There is a great debate raging in my own mind. I can’t decide where I stand on what could well be the greatest dilemma facing mankind in the twenty-first century: “is it O.K. to walk around the office without shoes on?” I’ve said this before… like all great questions in life, the answer is definitely: “it depends”. How much do your feet smell when disrobed? How isolated is your work space from your coworkers? How is the air circulation? If your feet smell, does it tend to dissipate or linger?
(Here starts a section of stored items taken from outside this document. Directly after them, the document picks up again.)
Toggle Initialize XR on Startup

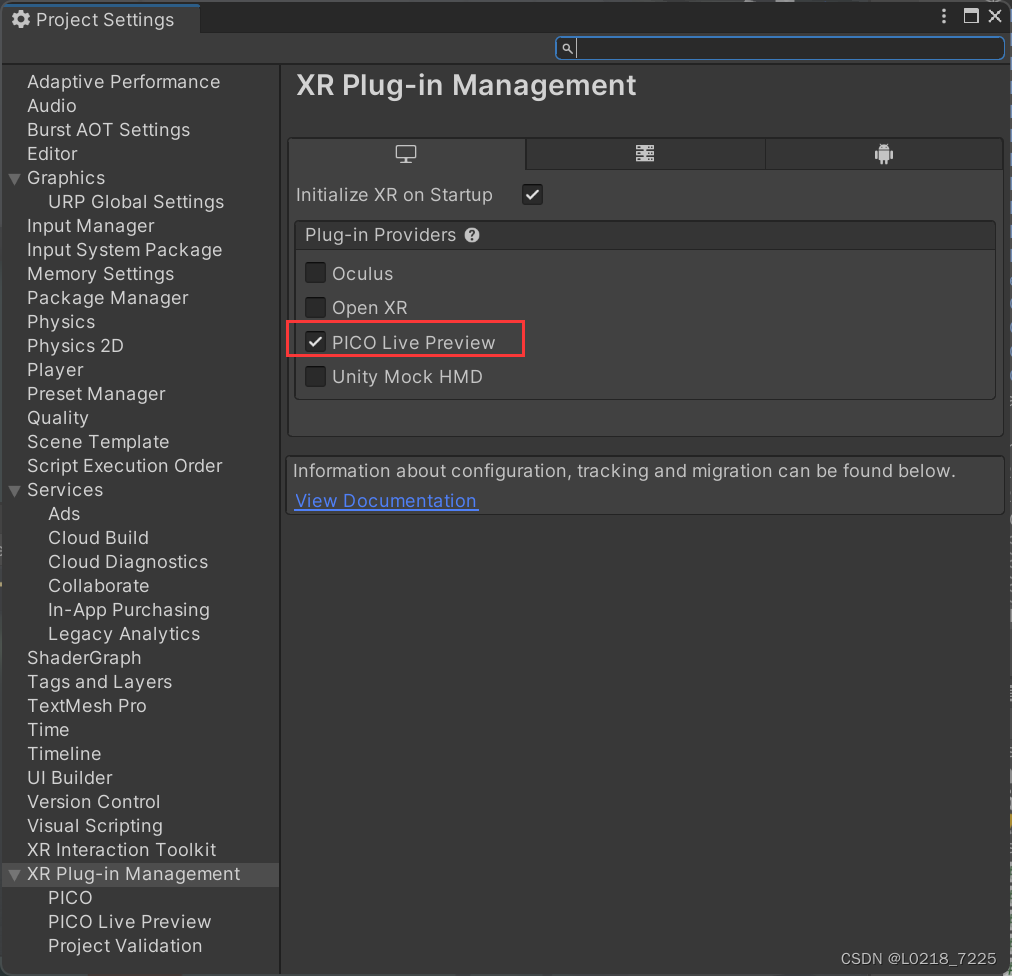click(x=532, y=194)
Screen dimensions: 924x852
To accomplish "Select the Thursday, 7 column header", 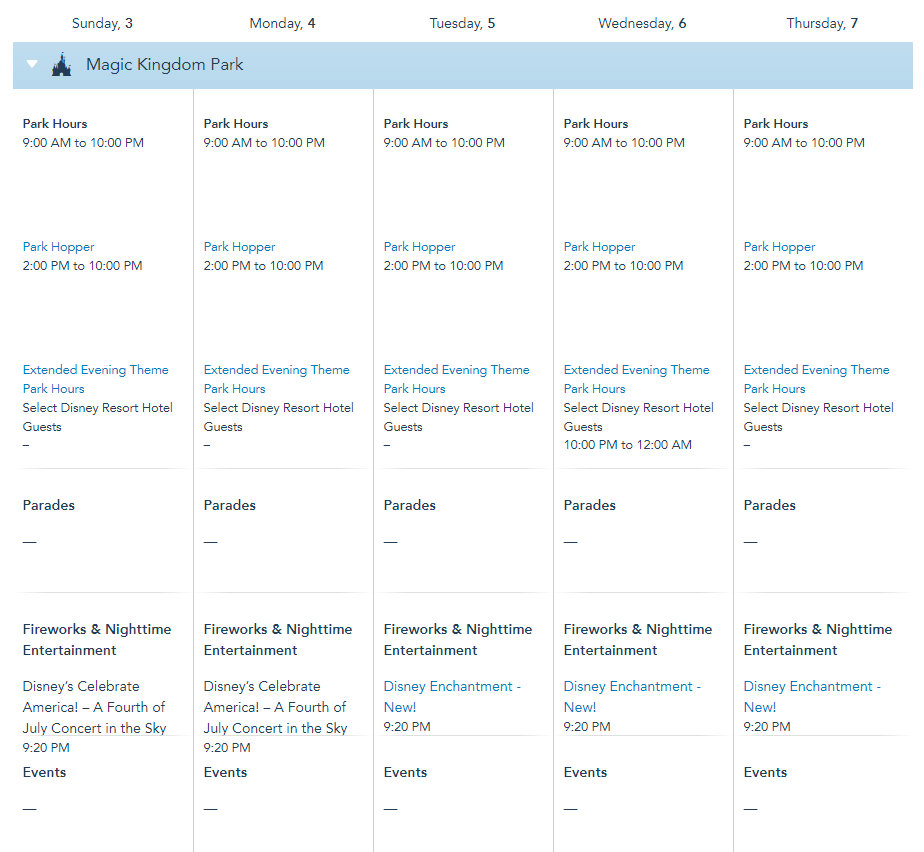I will coord(822,23).

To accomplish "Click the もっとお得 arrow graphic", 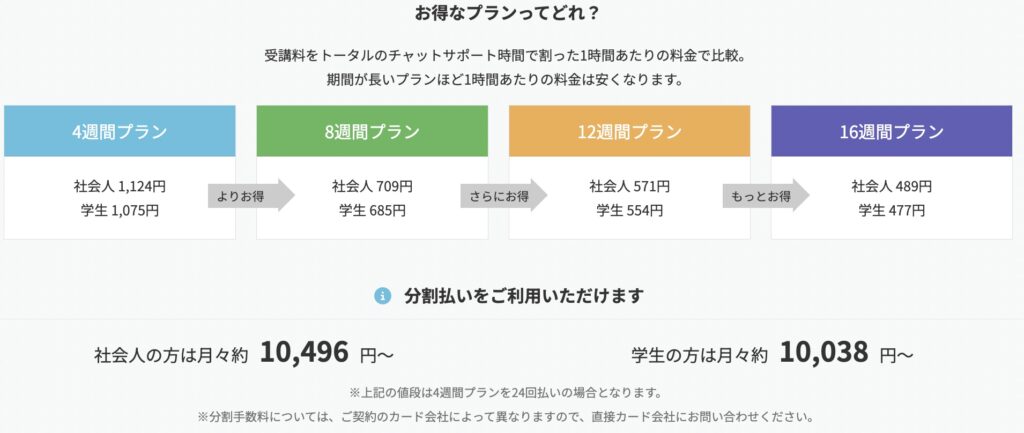I will (766, 195).
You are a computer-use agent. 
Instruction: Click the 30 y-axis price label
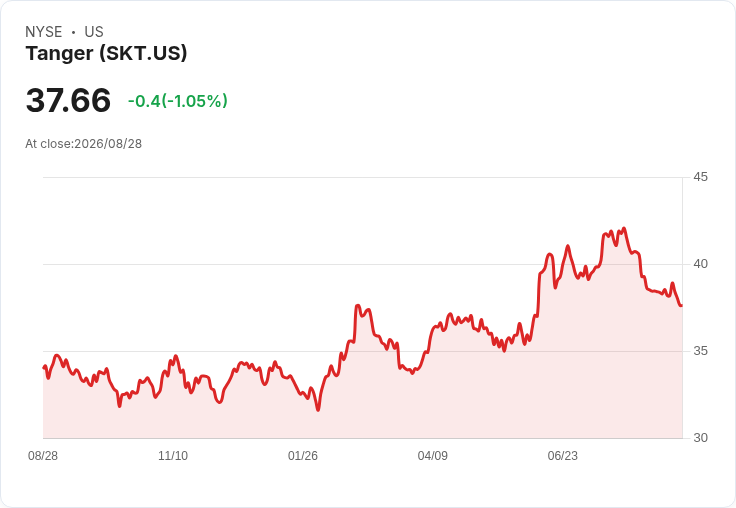point(700,438)
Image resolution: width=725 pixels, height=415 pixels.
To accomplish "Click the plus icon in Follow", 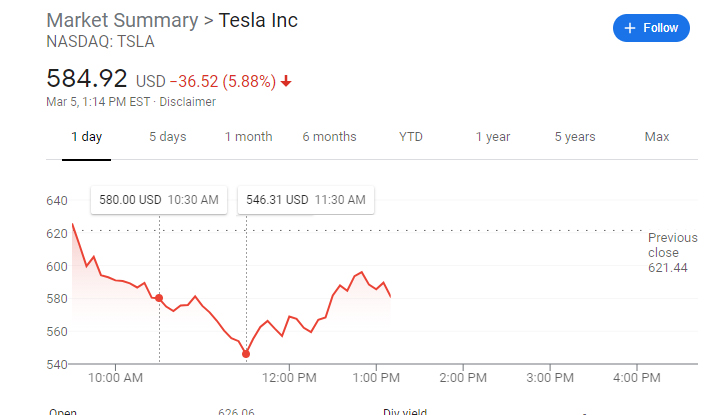I will 630,28.
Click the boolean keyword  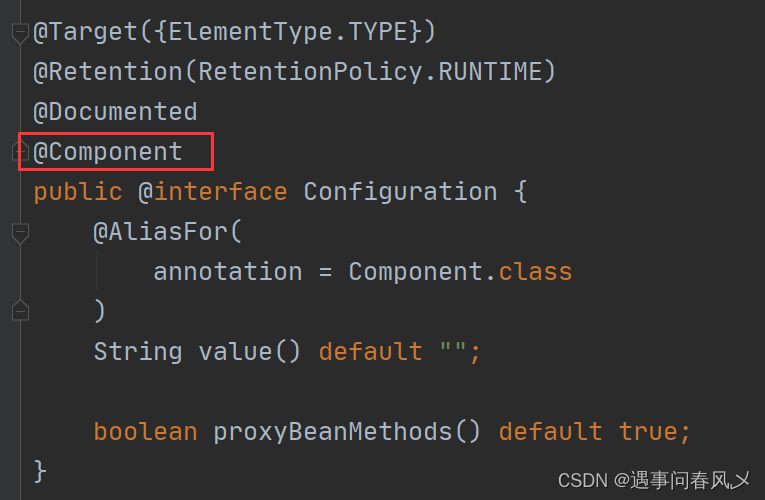[x=145, y=432]
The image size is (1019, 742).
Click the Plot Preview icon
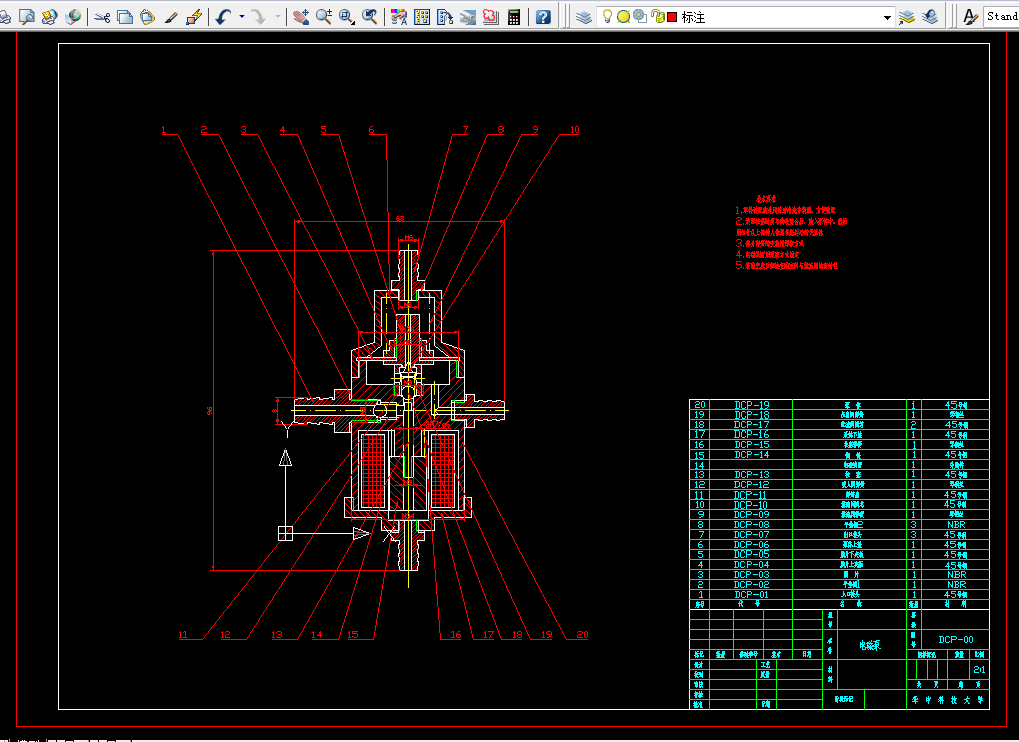click(x=27, y=17)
I must say that I was a bit shocked when I saw one of my coworkers walking about the office in socks for the first time. I wasn’t angry or indignant, just surprised. You come to work expecting certain things. I’ve come to expect that everyone will be wearing shoes. Now my expectations have changed. Shoelessness has spread through our office like a bad odor. Suddenly every other person is walking into my office sans footwear. Now I must admit that my shoeless coworkers don’t really have any unpleasant odors under foot (as far as I can tell – I’m not putting my nose where it doesn’t belong). It doesn’t really bother me that they are exposing the carpet to their bare feet. Come to think of it, I’m rather envious. I couldn’t do that without tying a couple of air fresheners to my feet, and then I would have defeated the whole purpose of shedding my shoes in the first place. Maybe it should be a matter of fairness. What was it that my fourth grade teacher said, “unless you’ve got enough for everyone then no one gets any.” If those of us with smelly feet can’t experience the joy of air under our arches then no one should.
Come to think of it, I didn’t like my fourth grade teacher very much. I think I may just keep this one to myself.
Oops.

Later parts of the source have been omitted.